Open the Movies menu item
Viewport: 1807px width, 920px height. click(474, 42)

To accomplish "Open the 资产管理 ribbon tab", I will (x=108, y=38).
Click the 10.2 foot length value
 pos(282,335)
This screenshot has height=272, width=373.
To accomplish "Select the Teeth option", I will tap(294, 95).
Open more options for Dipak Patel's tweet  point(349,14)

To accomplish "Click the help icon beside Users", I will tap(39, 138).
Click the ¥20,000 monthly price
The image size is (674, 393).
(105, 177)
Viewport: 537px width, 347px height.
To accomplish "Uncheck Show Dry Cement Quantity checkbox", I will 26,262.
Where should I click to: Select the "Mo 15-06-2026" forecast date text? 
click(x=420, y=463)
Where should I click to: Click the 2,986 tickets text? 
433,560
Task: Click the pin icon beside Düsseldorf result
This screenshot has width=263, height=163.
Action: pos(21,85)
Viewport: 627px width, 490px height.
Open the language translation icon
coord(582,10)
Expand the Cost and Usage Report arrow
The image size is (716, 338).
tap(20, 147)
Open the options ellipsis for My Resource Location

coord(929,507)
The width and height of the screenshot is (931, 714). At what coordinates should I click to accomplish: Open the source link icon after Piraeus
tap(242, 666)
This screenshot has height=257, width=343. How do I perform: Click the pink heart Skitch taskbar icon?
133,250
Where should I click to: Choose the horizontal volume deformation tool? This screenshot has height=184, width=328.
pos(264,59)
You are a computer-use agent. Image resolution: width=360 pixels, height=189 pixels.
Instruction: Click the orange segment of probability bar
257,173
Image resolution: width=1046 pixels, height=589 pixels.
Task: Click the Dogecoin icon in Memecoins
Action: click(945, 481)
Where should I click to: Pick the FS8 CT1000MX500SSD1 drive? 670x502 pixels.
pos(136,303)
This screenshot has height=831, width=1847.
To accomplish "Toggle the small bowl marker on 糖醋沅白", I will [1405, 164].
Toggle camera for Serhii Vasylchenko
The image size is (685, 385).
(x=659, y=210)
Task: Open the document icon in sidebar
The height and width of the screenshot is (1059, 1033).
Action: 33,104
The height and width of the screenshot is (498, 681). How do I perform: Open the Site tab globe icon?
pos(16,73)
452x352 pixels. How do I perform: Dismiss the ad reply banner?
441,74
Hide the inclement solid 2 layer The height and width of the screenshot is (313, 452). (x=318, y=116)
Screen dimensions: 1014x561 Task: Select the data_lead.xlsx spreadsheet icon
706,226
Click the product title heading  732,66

• _TASK REQUIREMENTS_
Retype exactly the lines above, from the one with "Where should I click to: Select" through the one with "Expand the Cost and Usage Report arrow", inclusive.

• _EXERCISE RESULT_
Where should I click to: Select the "Mo 15-06-2026" forecast date text? 
click(x=420, y=463)
Where should I click to: Click the 2,986 tickets text? 
433,560
Task: Click the pin icon beside Düsseldorf result
This screenshot has width=263, height=163.
Action: pos(21,85)
Viewport: 627px width, 490px height.
Open the language translation icon
coord(582,10)
Expand the Cost and Usage Report arrow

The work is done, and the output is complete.